Research and resources page

Silicon nano/micro photonic devices
 

Nanophotonics is about guiding, confining, and manipulating light at nanometer scale. A similar definition holds for microphotonics devices at micron scale. My research work revolves around exploring silicon based micro/nano photonic devices like  microring structures and photonic crystals etc.

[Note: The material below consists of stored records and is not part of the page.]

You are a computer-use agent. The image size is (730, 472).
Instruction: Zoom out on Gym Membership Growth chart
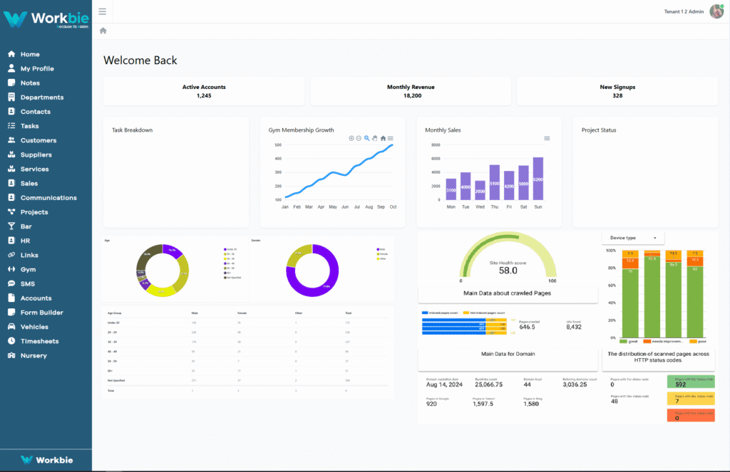point(359,138)
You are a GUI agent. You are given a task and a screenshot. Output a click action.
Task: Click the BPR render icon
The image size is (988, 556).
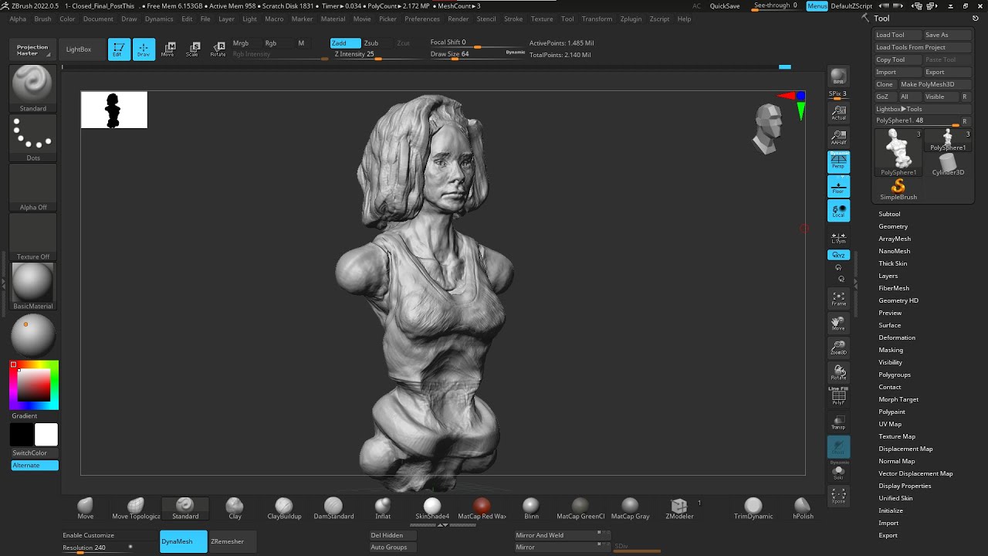[838, 76]
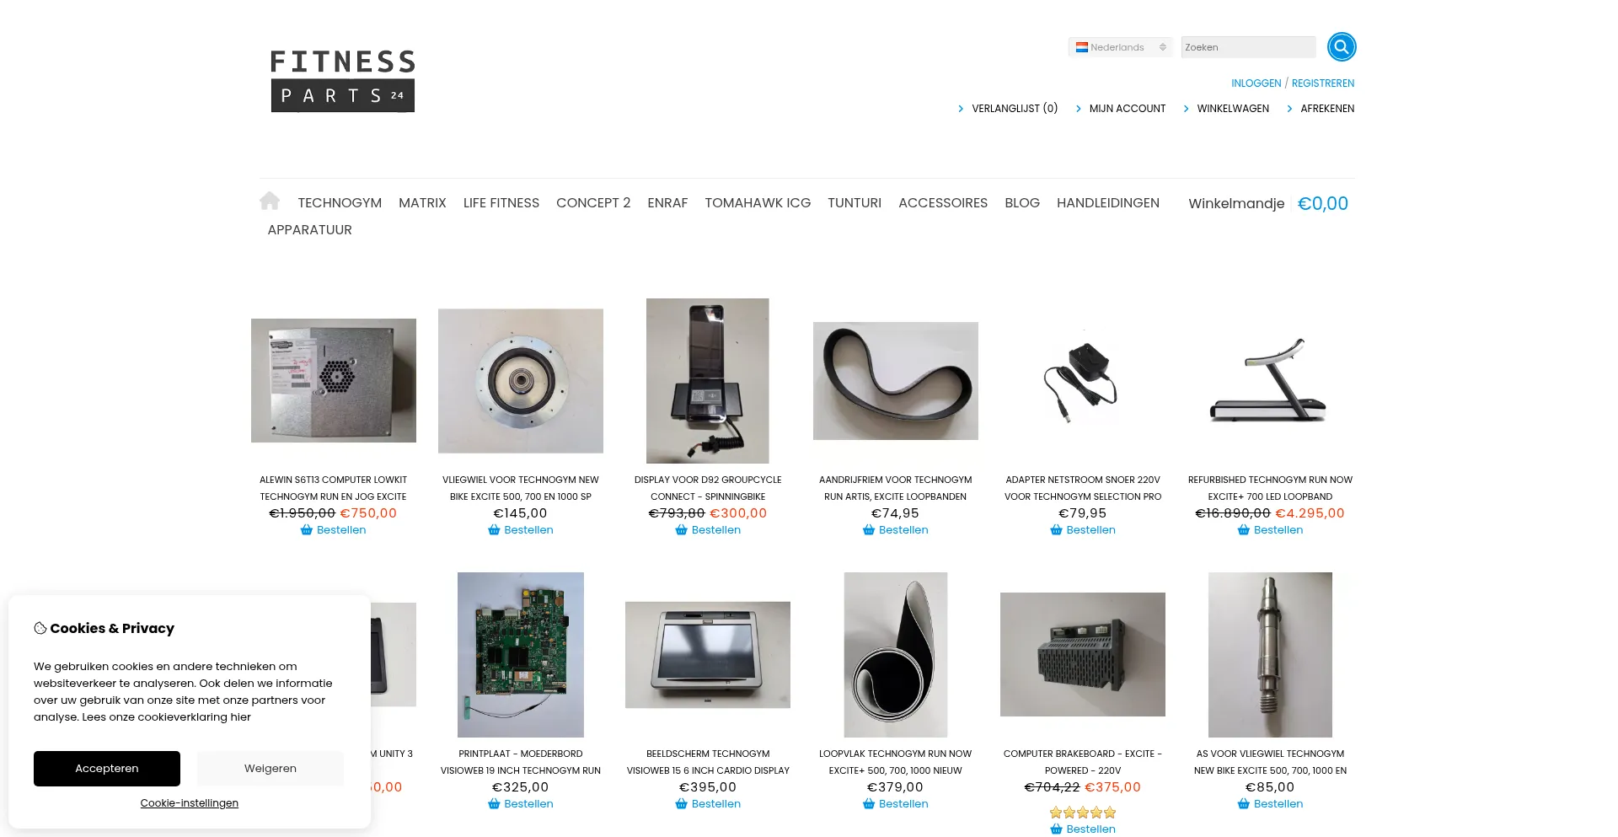Open the Refurbished Technogym Run Now treadmill thumbnail
Screen dimensions: 1618x837
(1270, 381)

In particular i design, fabricate and characterize microring based WDM filters in Silicon-On-Insulator (SOI) material system


Specific areas of my Research work :

- Realizing novel microring architectures like MRDC, Doublet Ladder filters etc.

- Realizing extremely compact microrings in SOI material system

- Microring filter synthesis procedure for spectral engineering applications.

- Plane wave method and FDTD based investigation of photonic bandgaps in silicon

- Fabrication of the above mentioned devices on a Silicon-On-Insulator (SOI) wafer.


Facilities and Tools used:

Nanophotonics Research Lab (ECERF W4-087) is equipped with nano-positioning stages and instrumentation for characterizing and performing experiments with electrooptic devices.

- Nanofab facility at UofA used for fabrication of silicon photonic devices (esp Raith150 E-beam lithography, STS ICP RIE silicon deep etch process)

- In house FDTD and PWE codes for simulations

- Workstations equipped with Matlab and Labview

Nanophotonics resources:

Free nanophotonics software
Nanostructures and Computation
Photonic crystal and photonic band gap links
Nanooptics and plasmonic links
Nanophotonics & Metamaterials lecture notes
ECE 591 lecture notes ( Physics of Optoelectronics by Michael Parker)

SEM pictures of some Silicon photonic devices we fabricated:

A Hexagonal photonic crystal waveguide       A Microring resonator of 1.5 um radius
 

A square photonic crystal waveguide                   A triplet Microring configuration
 
 
                                       Microring assisted directional coupler
                   

Fiber-Radio Communication systems design (Master's Research)

The aim of this research project is to address the issues in the transmission of RF signals like UWB or Wireless LAN signals over cheaper Multimode Optical fiber links which are evolving along with the Gigabit/10G Ethernet standards. These Multimode fiber links are based on 850nm VCSEL laser diodes and Laser optimized Graded Index fibers and is meant for short distances up to 300 to 550 meters for a 10GHz bandwidth. This research would provide a low cost solution for the extension of the coverage range for the wireless networks mentioned.